GLIADIN ACTIVATES MUCOSAL CELL-MEDIATED IMMUNITY IN IN VITRO CULTURED RECTAL MUCOSA FROM COELIAC PATIENTS AND A SUBSET OF THEIR SIBLINGS

Abstract

An increment in CD3+ and γδ+ cells in the rectal mucosa has been reported after local instillation of gluten in children with coeliac disease and in half of their siblings. Aim of this study was to establish an in vitro system to fully assess immunological changes induced by gluten in the rectal mucosa. Rectal biopsy specimens were obtained from 11 children with treated coeliac disease, 9 controls and 8 siblings of coeliac children, and in vitro cultured for 24 hours in the presence of 1 mg/ml of a peptic-tryptic digest of gliadin (PT) or ovalbumin (OVA) as control protein. At the end of the culture, biopsies were snap frozen and an immunohistochemical analysis carried out. CD3+ and CD25+ cells were counted and the expression of adhesion molecules ICAM1, ELAM1, VCAM1 also evaluated.

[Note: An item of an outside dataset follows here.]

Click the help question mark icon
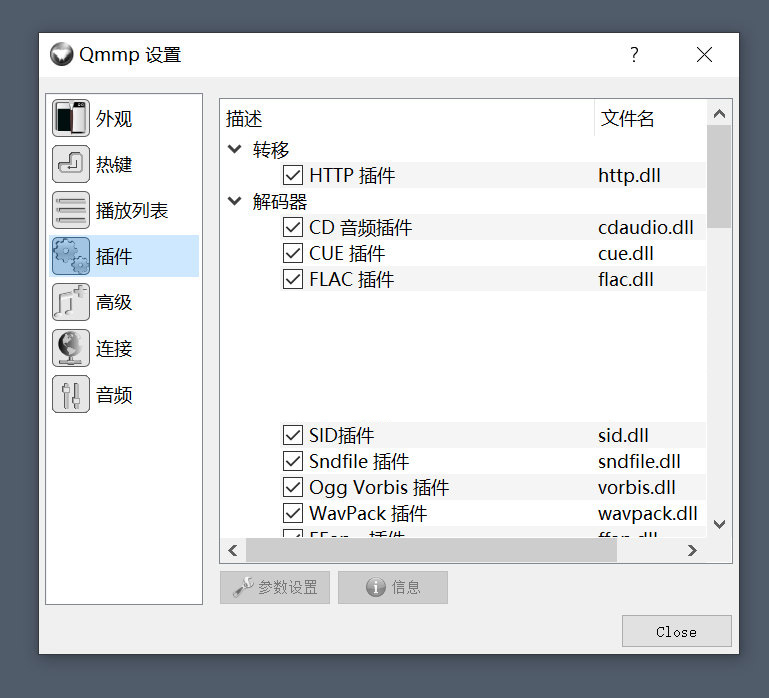 click(x=634, y=55)
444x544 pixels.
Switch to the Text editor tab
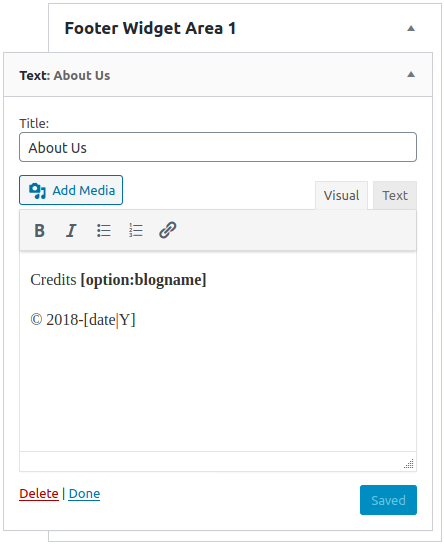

In the lamina propria of coeliac biopsies cultured in the presence of PT, but not in those from controls, the expression of VCAM1 molecules was enhanced, and the number of CD25+ cells (mean±SD: 413±142/mm2) significantly (p<0.001; paired t test) higher than in biopsies cultured in medium alone (206±88); also the density of intraepithelial CD3+ cells was significantly higher (19.6±10.2/100 epithelial cells vs 10.8±5.8; p<0.05). No differences were noted in coeliac biopsies cultured with OVA. A discriminant analysis of immunohistochemical data allowed correct classification of 100% coeliacs. 4 out of 8 siblings (50%) were also allocated in the coeliac group. In conclusion, our data confirm that gliadin is able to activate mucosal cell-mediated immunity in the rectal mucosa in coeliac patients, and in a subset of their first-degree relatives. The ease of access and the validation of such in vitro system render the rectal mucosa particularly suitable to study immunogenicity of cereal proteins and peptides and to screen gluten-sensitive subjects.